- **Teks yang Diberikan**:
---

Lucunya, saya juga mulai sadar kalau lari ini ternyata bukan cuma soal olahraga. Tapi juga soal konsistensi, disiplin, dan belajar nikmatin proses. Nggak semua hari semangat, kadang males juga. Tapi karena udah jalan sejauh ini, rasanya sayang banget kalau nyerah di tengah jalan. Intinya, sepuluh minggu ini cukup ngubah cara saya lihat diri sendiri. Nggak perlu jadi atlet buat ngerasain manfaat lari cukup mulai aja dulu. Dan ternyata, sedikit demi sedikit bisa jadi perubahan yang besar juga.

---

- **Data untuk Diperiksa**:

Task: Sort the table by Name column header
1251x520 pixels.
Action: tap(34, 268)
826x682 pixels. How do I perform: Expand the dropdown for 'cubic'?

---

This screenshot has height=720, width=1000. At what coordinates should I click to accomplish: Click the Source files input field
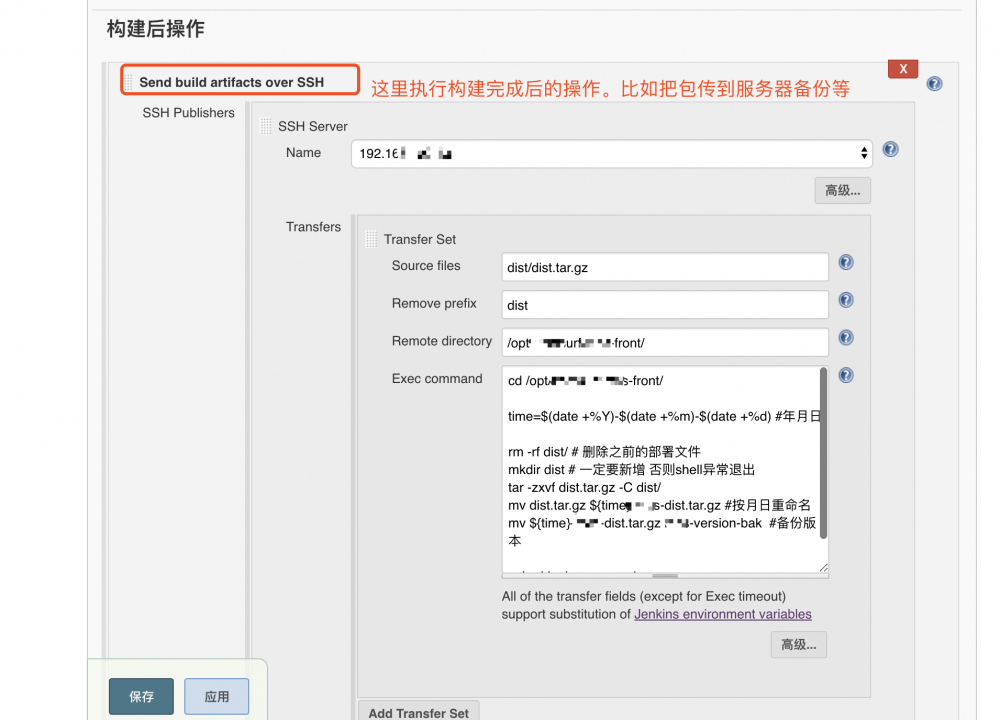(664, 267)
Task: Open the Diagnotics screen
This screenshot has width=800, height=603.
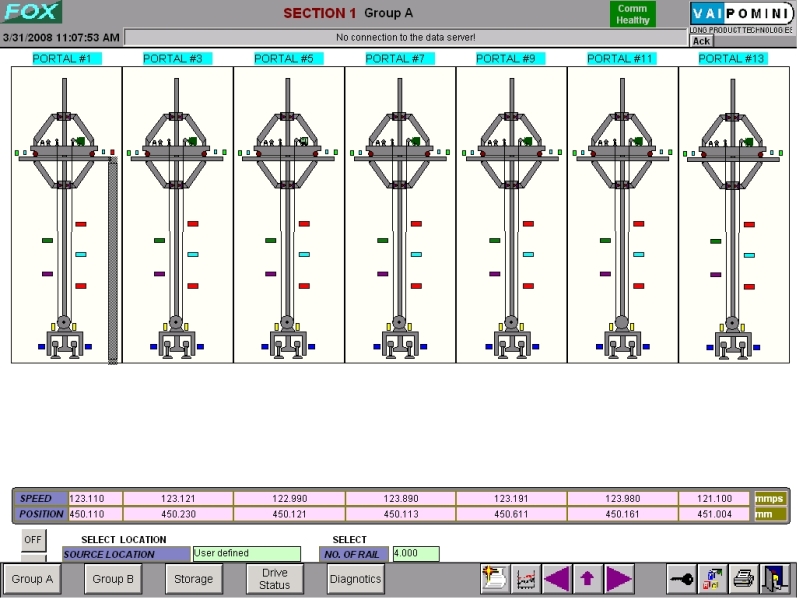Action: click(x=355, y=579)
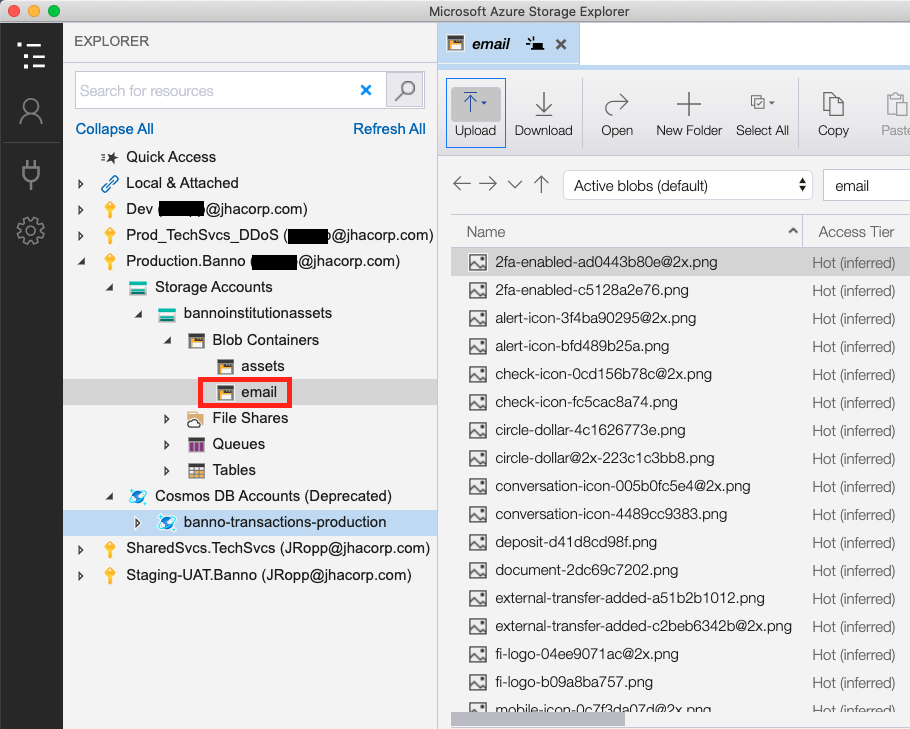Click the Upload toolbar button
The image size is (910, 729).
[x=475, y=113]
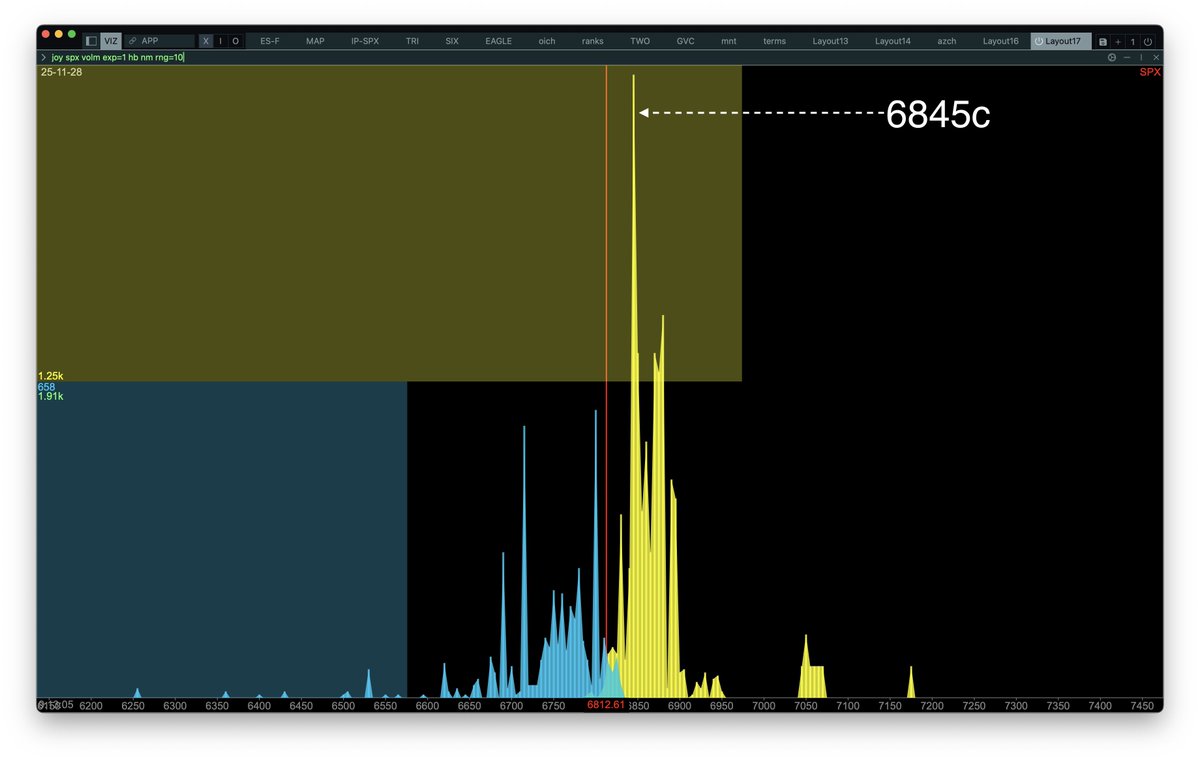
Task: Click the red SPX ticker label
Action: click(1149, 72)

---

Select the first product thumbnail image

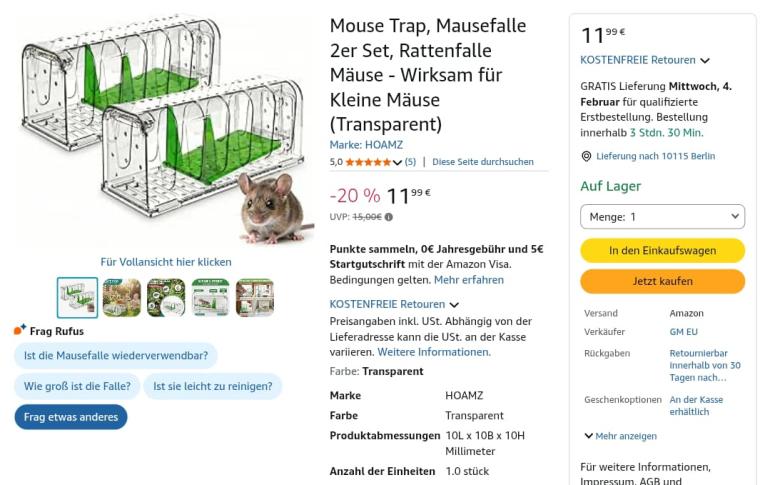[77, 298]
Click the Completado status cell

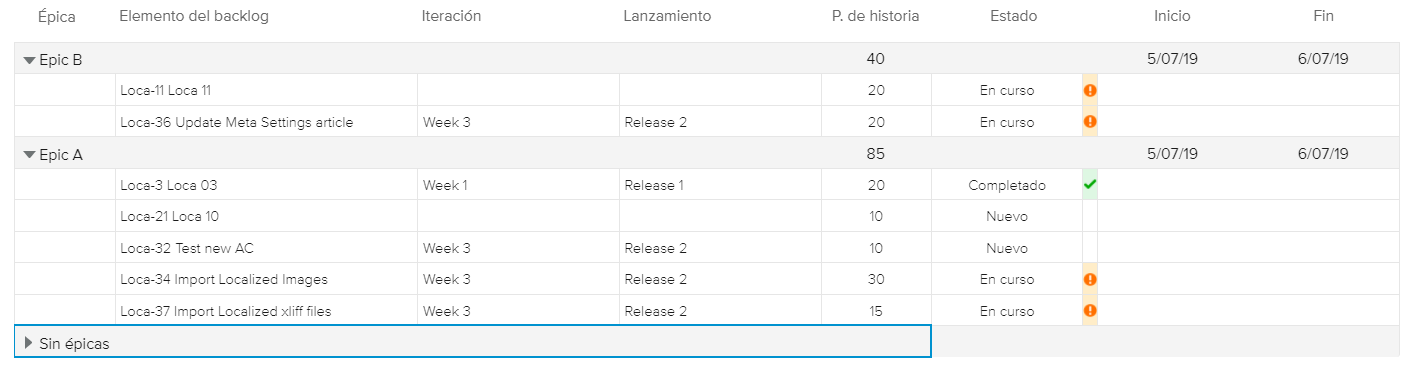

---

- **Petunjuk Tugas**: Dalam teks tentang lari, mengapa penulis tetap melanjutkan meskipun ada hari-hari ketika malas? Jelaskan dalam satu sampai tiga kalimat. Data di atas diambil dari sumber lain.

- **Penyelesaian Soal**: Penulis sudah menjalaninya sejauh ini, jadi rasanya sayang sekali kalau menyerah di tengah jalan. Karena itu, walaupun tidak setiap hari bersemangat dan kadang malas, penulis tetap melanjutkannya.